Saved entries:
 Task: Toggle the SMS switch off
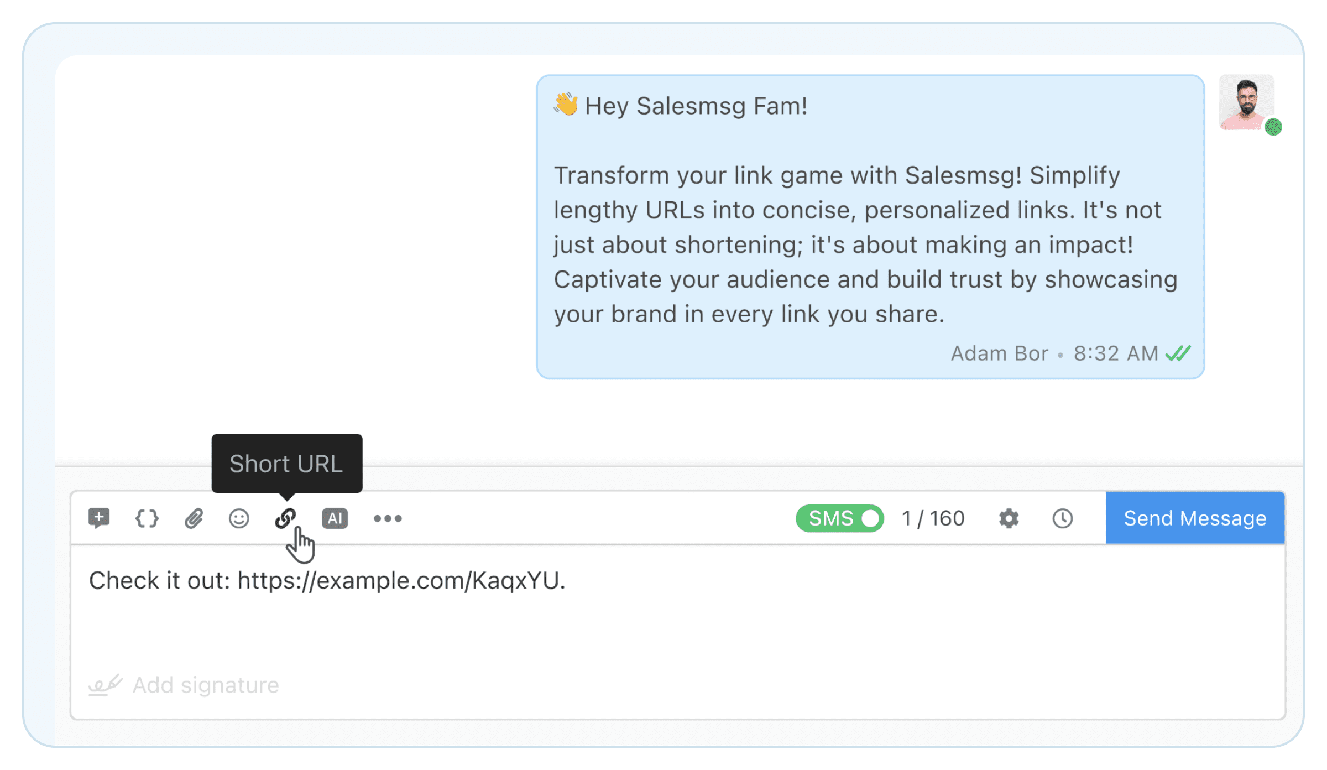871,518
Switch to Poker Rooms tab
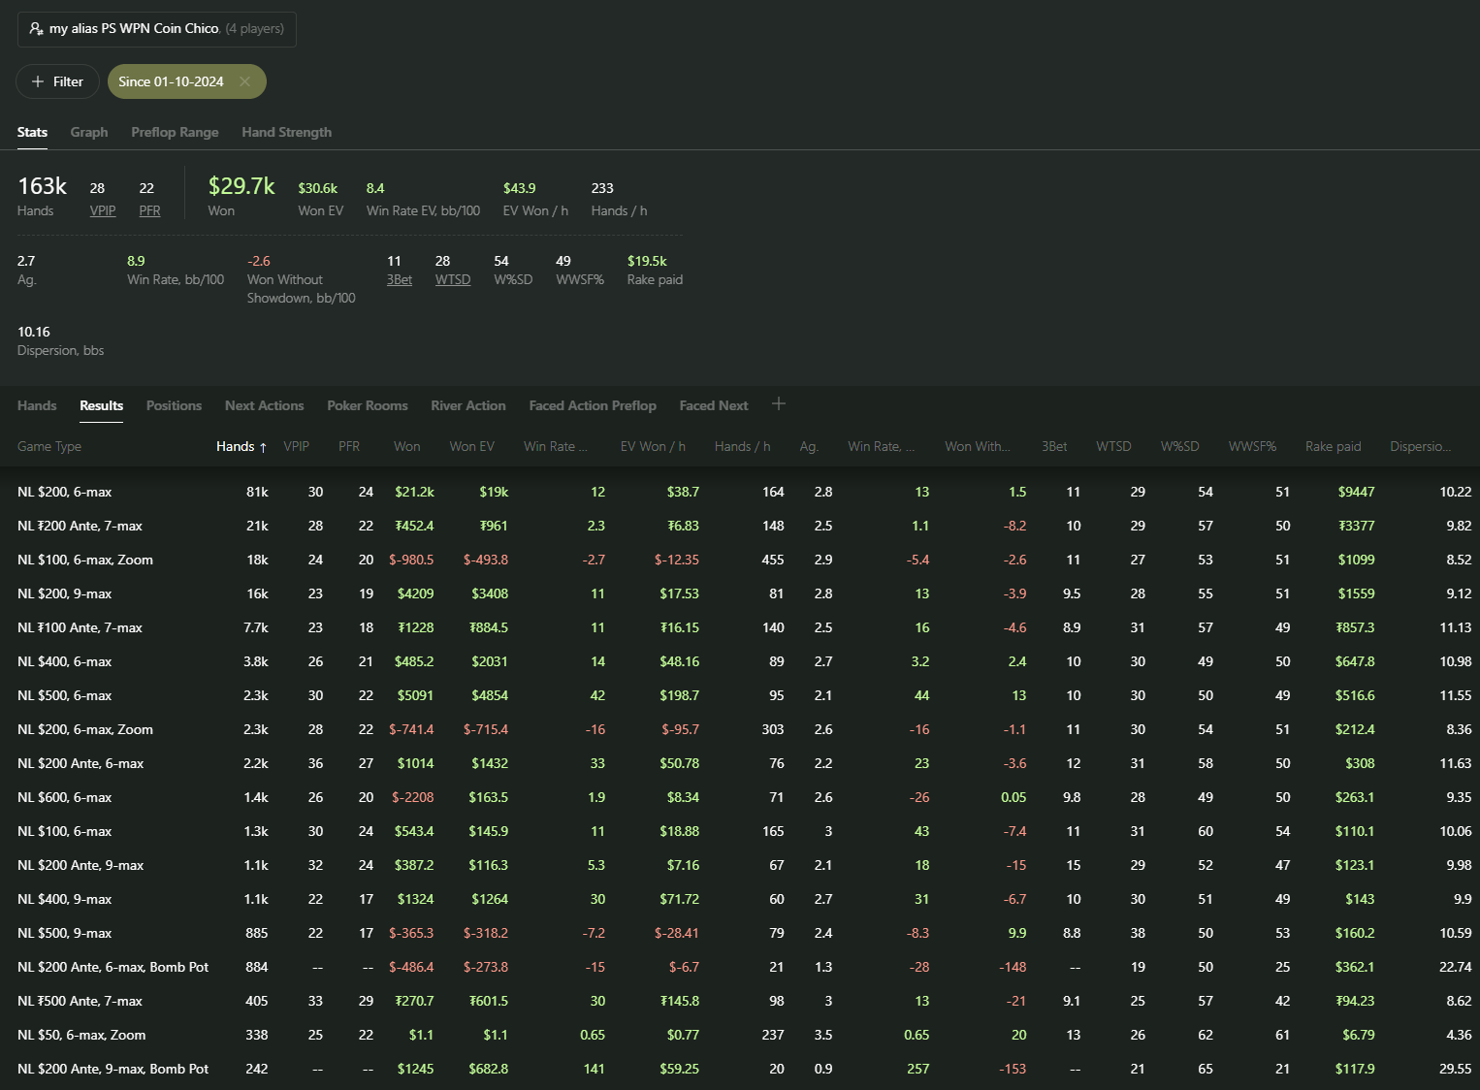This screenshot has width=1480, height=1090. tap(368, 405)
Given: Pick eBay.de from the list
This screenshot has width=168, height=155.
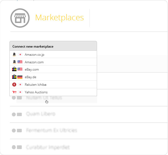Looking at the screenshot, I should pyautogui.click(x=53, y=77).

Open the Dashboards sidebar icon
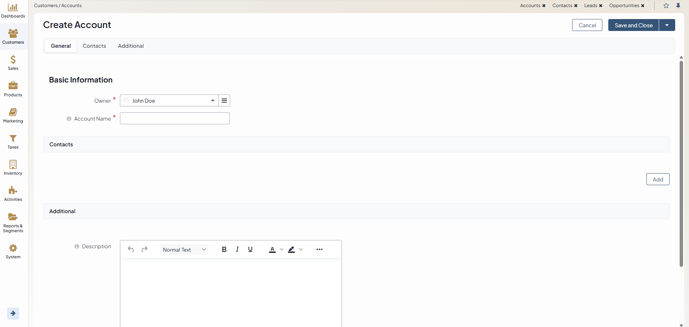(13, 7)
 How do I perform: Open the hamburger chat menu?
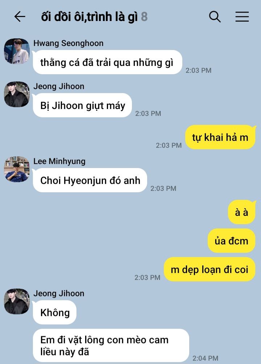point(242,17)
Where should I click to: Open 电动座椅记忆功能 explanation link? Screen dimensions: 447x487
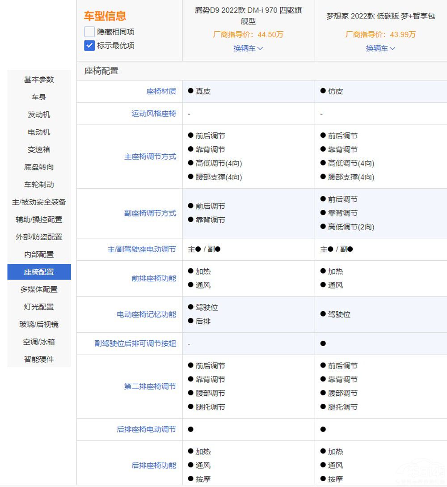coord(146,314)
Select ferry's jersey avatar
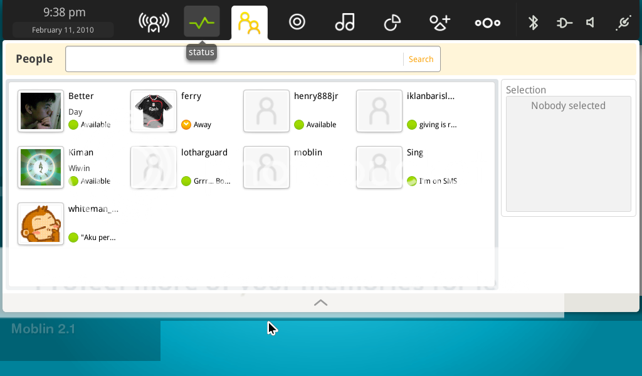This screenshot has height=376, width=642. click(154, 111)
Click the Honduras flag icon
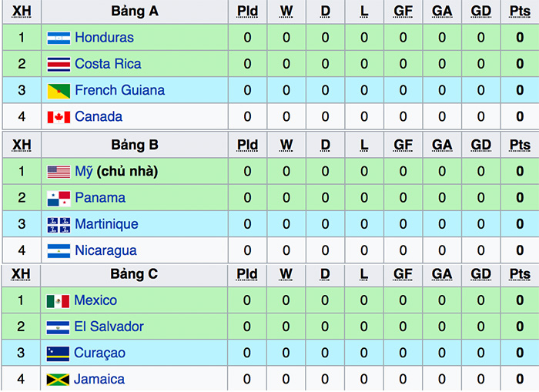This screenshot has height=392, width=539. coord(59,38)
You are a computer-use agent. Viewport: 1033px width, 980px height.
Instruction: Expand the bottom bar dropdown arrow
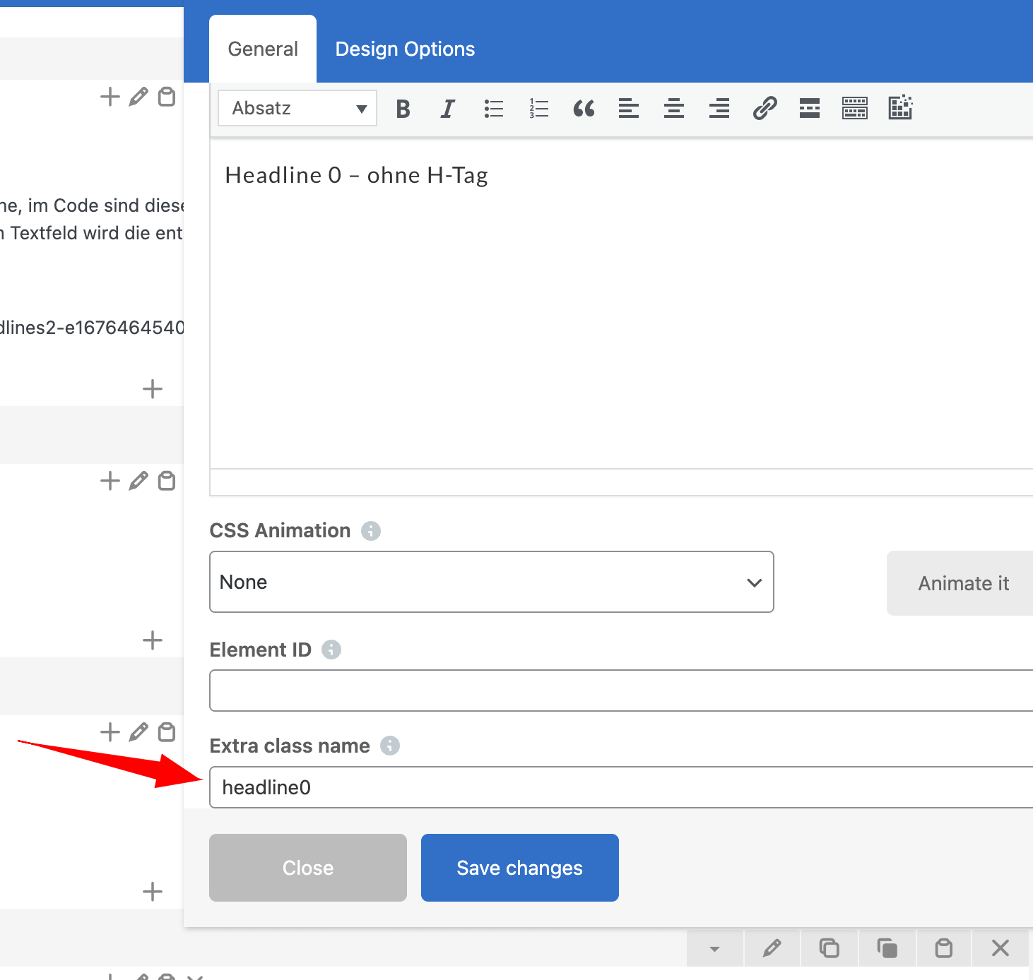(714, 948)
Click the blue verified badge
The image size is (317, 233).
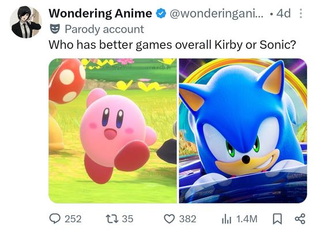coord(161,14)
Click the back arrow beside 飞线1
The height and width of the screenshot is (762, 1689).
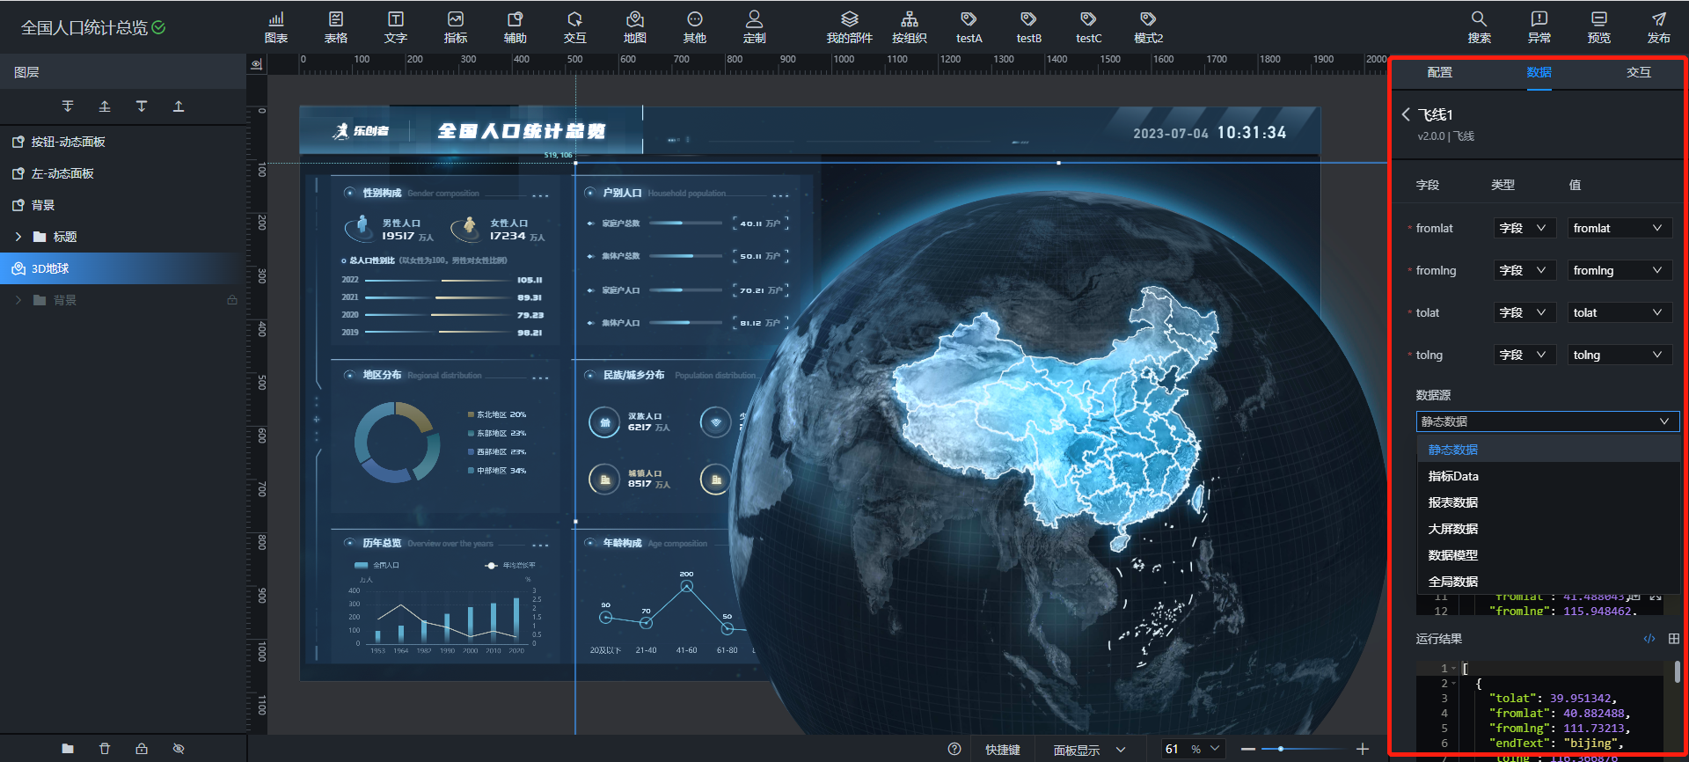(1406, 114)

**Instructions for the task**
Transcribe all entries above exactly. Omit the pictures.

**Finished exercise**
 Task: Toggle the SMS switch off
871,518
Switch to Poker Rooms tab
This screenshot has width=1480, height=1090. tap(368, 405)
Given: Pick eBay.de from the list
This screenshot has width=168, height=155.
Looking at the screenshot, I should pyautogui.click(x=53, y=77).

Open the Dashboards sidebar icon
(13, 7)
 How do I perform: Open the hamburger chat menu?
point(242,17)
Where should I click to: Open 电动座椅记忆功能 explanation link? Screen dimensions: 447x487
coord(146,314)
Select ferry's jersey avatar
This screenshot has height=376, width=642. click(154, 111)
Click the Honduras flag icon
This screenshot has height=392, width=539. coord(59,38)
You are a computer-use agent. Viewport: 1033px width, 980px height.
Instruction: Expand the bottom bar dropdown arrow
(714, 948)
Click the blue verified badge
The image size is (317, 233).
coord(161,14)
Click the back arrow beside 飞线1
The height and width of the screenshot is (762, 1689).
(1406, 114)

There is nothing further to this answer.